Les archives des commentaires poétiques de Mohamed Salah Ben Amor : 2-Les poèmes d’Alain Minod : 2-4 :L’ennui et son fruit

Alain Minod

 

Forer l’ennui – le transpercer –
Le tout en lançant
Son cri
Dans des langues épuisées
Par leurs pays –
En usant
De modulations qui
Telles une perceuse –
Enfoncent des clous
Dans la réalité
Aux mornes
Murs

En comptant le silence
Qui les habite –
Enfourcher
Le cheval de l’oubli
Et balayer les mots-forces
Qui créeraient des
Dilemmes ou des
Malentendus sur
Le chemin des
Respirations

Puis … Casser les murs et
Souffler au cœur de sa
Demeure provisoire …
Demeure du poème
Sous l’auvent
Pour que soit
Ouverte
Plein champ :
La passerelle aux châteaux
De la nouveauté …

C’est la jeunesse qui s’y aventure
En laissant patauger
Les souvenirs de
Ses vies
Dans les douves

C’est du poème que l’on rentre
Dans ce focus du nouveau
En se brûlant de
Fantaisie

Ainsi tiré – le macramé des passions –
Vient habiller plein soir
Jusqu’à la veille et …
Ses nœuds s’animent –
Réchauffant comme
Braises la froide
Distance

On revient doucement aux laves
Où vient rouler l’ennui
Jusqu’à ce qu’il
S’évanouisse
Au creux
Vidé de
Son fruit

On se souvient alors de son âge
Et l’on mange doucement
Ce fruit …

 

Ce poème formellement hermétique pour le profane se lit, en réalité, facilement dès qu’on abandonne l’idée de la lecture syntagmatique ( mot après mot et phrase après phrase) pour dénicher les mots clés, s’y concentrer et les interroger, tout en les mettant en relation les uns avec les autres.
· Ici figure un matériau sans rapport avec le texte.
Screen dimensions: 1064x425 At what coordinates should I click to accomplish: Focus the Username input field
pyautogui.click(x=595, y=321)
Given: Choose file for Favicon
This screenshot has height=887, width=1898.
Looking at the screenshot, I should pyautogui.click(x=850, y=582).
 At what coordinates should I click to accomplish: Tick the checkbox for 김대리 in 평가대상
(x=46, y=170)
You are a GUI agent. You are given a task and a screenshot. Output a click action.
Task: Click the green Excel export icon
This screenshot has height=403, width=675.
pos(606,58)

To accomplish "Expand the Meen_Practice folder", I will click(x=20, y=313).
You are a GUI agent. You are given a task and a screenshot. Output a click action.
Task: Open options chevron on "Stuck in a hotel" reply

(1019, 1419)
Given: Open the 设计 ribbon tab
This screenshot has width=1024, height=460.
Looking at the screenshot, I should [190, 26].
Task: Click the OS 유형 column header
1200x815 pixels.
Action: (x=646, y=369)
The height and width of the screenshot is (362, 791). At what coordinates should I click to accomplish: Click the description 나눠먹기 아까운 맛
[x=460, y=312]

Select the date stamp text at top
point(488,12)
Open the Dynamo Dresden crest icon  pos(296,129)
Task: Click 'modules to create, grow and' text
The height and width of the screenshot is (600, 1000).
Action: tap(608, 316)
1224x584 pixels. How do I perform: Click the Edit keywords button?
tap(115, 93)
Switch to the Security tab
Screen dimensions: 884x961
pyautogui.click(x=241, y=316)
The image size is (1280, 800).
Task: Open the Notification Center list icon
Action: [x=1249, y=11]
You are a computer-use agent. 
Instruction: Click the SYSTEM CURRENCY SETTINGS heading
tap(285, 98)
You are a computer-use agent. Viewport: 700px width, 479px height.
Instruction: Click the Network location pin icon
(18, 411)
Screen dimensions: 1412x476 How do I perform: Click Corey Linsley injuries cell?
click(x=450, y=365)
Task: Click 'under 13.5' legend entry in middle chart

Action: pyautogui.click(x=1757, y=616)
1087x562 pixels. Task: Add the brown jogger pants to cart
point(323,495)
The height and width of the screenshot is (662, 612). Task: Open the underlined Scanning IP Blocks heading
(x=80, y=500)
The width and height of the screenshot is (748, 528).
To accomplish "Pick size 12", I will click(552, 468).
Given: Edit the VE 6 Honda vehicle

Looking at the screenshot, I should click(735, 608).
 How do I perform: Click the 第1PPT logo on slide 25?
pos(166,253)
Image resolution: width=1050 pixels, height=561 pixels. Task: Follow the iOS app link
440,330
En usant de cette méthode, nous découvrons le noyau sémantique de ce texte qui est composé ici d’une dualité saillante :l’ennui /la nouveauté , une dualité, à vrai dire, apparemment incomplète , étant donné que les deux mots qui la composent ne sont pas contraires. Et pour vous en assurer, il suffit de voir la liste des antonymes du mot « ennui » (activité – agrément – allégresse -amusement – bonheur – désennui – distraction – divertissement – enivrement – euphorie – facilité – gaieté joie – liesse- occupation- plaisir – récréation – satisfaction ) dont aucun n’est un vrai synonyme de « nouveauté », bien qu’ils puissent tous dénoter l’un de ses effets , vu que la nouveauté procure, généralement chez les épris du changement, le plaisir , l’allégresse , la joie et le bonheur. Dès lors, nous comprenons que ce poème est un texte à thèse et que cette thèse que son auteur soutient et à laquelle n’adhèrent pas, bien entendu, les classiques est que l’innovation est la seule source de plaisir en poésie, car la répétition des formes désuètes et figées finit toujours par faire tomber le discours dans la monotonie et la langueur .Ceci est grosso modo le message véhiculé à travers ce poème. Quant à son niveau stylistique, il se distingue, comme la plupart de tous ceux qui l’ont précédé de ce même auteur, par la richesse de ses trouvailles expressives et ses images inédites comme le montrent bien ces extraits : ( En usant de modulations qui telles une perceuse – Enfoncent des clous dans la réalité aux mornes murs – enfourcher le cheval de l’oubli et balayer les mots-forces qui créeraient des dilemmes ou des malentendus sur le chemin des respirations -ainsi tiré – le macramé des passions – vient habiller plein soir jusqu’à la veille et … ses nœuds s’animent – réchauffant comme braises la froide distance ).Une autre remarque non moins importante à noter ici est que l’innovation poétique, dont l’auteur se réclame , n’est pas un simple choix individuel mais une mission que doit se donner toute une génération , celle de la jeunesse poétique .Ce qui veut dire que la question de l’innovation est approchée ici dans le cadre du conflit des générations littéraires.